● **ASSIGNED TASK**
Starting at the line below holding "Given: Click the Group name value field" and stopping at the line holding "Task: Select the fuzz-rerun.sh", print every line exactly, both ends included, and leave the rest out.

● **Recorded data**
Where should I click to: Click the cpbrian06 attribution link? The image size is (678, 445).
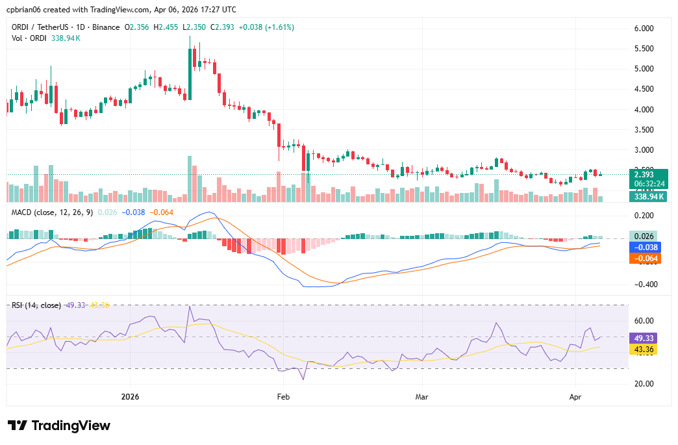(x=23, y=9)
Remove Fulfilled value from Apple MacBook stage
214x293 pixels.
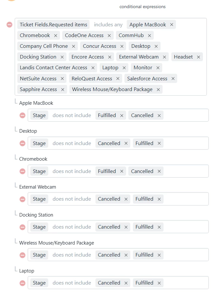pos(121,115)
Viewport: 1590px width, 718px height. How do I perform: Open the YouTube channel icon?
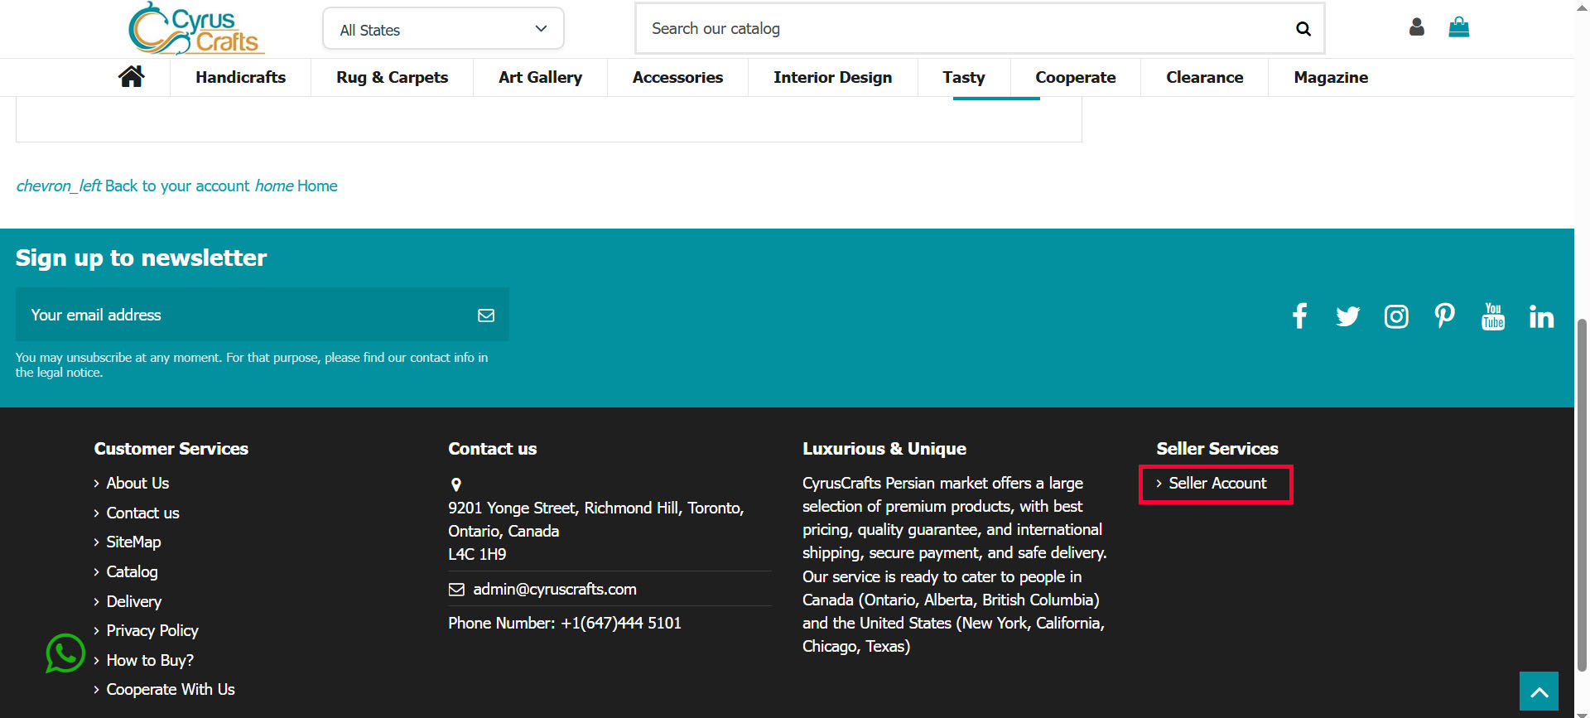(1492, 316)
* * *
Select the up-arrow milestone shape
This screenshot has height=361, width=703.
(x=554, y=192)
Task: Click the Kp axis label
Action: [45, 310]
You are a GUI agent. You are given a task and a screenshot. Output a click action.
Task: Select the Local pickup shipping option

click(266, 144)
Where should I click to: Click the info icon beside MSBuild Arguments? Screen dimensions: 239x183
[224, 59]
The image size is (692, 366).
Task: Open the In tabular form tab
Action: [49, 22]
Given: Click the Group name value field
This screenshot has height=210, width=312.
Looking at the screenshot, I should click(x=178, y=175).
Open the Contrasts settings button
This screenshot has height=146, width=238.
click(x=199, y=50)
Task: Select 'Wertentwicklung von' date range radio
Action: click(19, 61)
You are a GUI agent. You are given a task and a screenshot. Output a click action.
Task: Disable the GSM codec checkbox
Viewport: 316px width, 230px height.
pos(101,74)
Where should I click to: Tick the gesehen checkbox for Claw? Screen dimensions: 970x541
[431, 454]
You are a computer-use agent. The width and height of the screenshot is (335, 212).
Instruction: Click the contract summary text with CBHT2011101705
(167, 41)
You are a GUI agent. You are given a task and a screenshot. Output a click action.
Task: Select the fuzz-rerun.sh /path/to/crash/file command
==
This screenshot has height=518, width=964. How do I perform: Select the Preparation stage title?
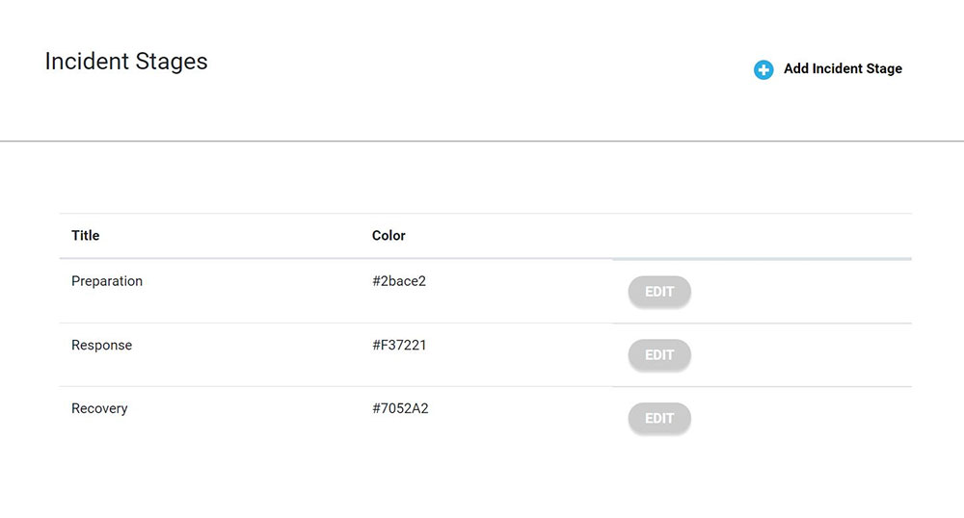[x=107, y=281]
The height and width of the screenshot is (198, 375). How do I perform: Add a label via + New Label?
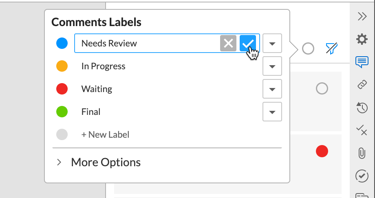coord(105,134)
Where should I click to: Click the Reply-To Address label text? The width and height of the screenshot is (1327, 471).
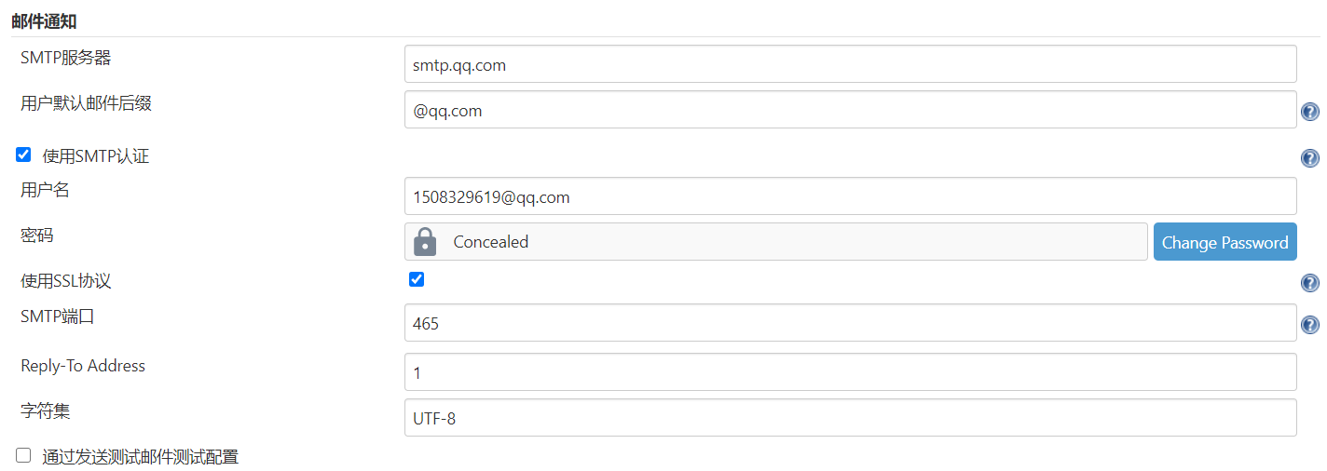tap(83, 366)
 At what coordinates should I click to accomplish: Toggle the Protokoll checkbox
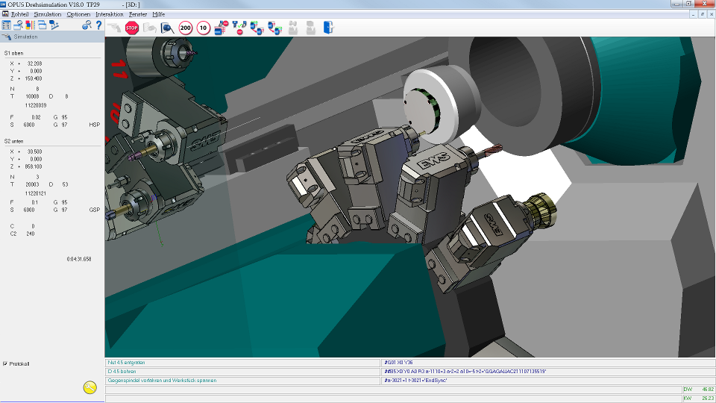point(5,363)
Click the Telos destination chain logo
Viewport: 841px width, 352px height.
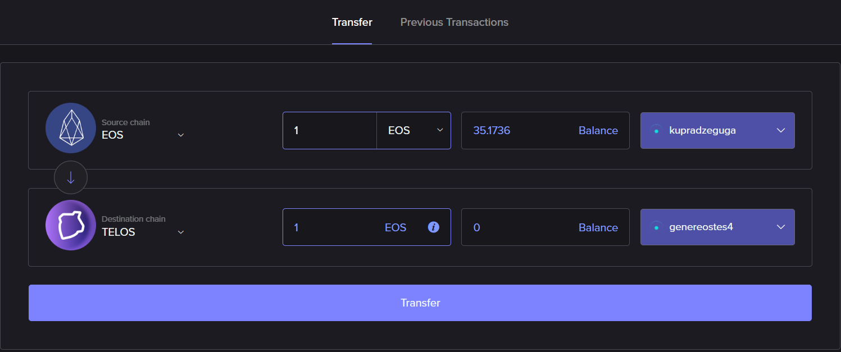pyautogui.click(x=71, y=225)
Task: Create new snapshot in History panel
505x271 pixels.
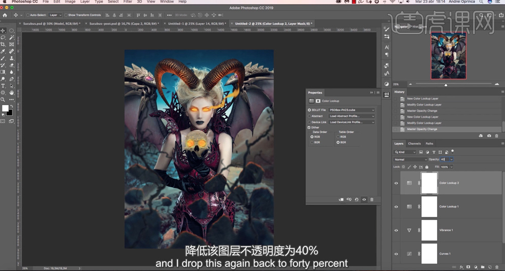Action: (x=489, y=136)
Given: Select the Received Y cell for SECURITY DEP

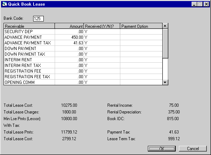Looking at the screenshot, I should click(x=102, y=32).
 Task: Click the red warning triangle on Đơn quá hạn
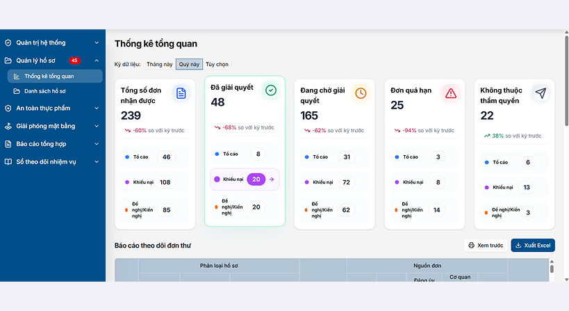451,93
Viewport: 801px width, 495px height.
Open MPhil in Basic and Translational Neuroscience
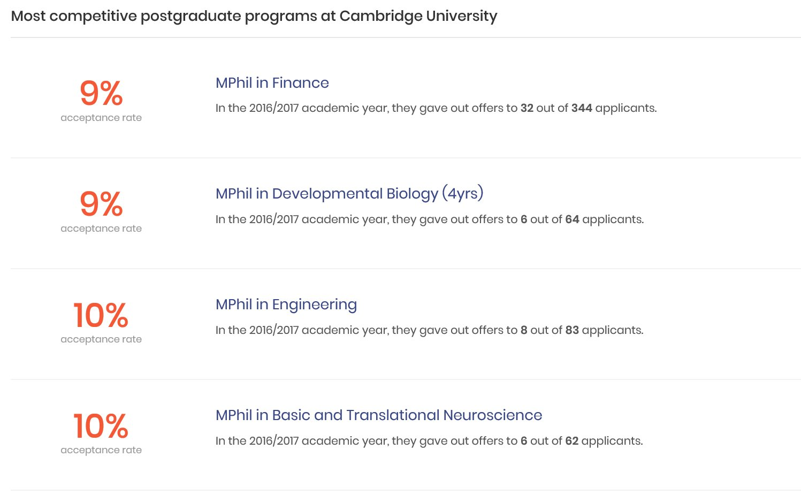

● **ANSWER AREA**
Given: Click the Group name value field
This screenshot has height=210, width=312.
Looking at the screenshot, I should click(x=178, y=175).
Open the Contrasts settings button
This screenshot has height=146, width=238.
click(x=199, y=50)
Task: Select 'Wertentwicklung von' date range radio
Action: click(19, 61)
You are a GUI agent. You are given a task and a screenshot. Output a click action.
Task: Disable the GSM codec checkbox
Viewport: 316px width, 230px height.
pos(101,74)
Where should I click to: Tick the gesehen checkbox for Claw? Screen dimensions: 970x541
[431, 454]
You are a computer-use agent. The width and height of the screenshot is (335, 212).
Instruction: Click the contract summary text with CBHT2011101705
(167, 41)
You are a GUI agent. You are given a task and a screenshot. Output a click action.
Task: Select the fuzz-rerun.sh /path/to/crash/file command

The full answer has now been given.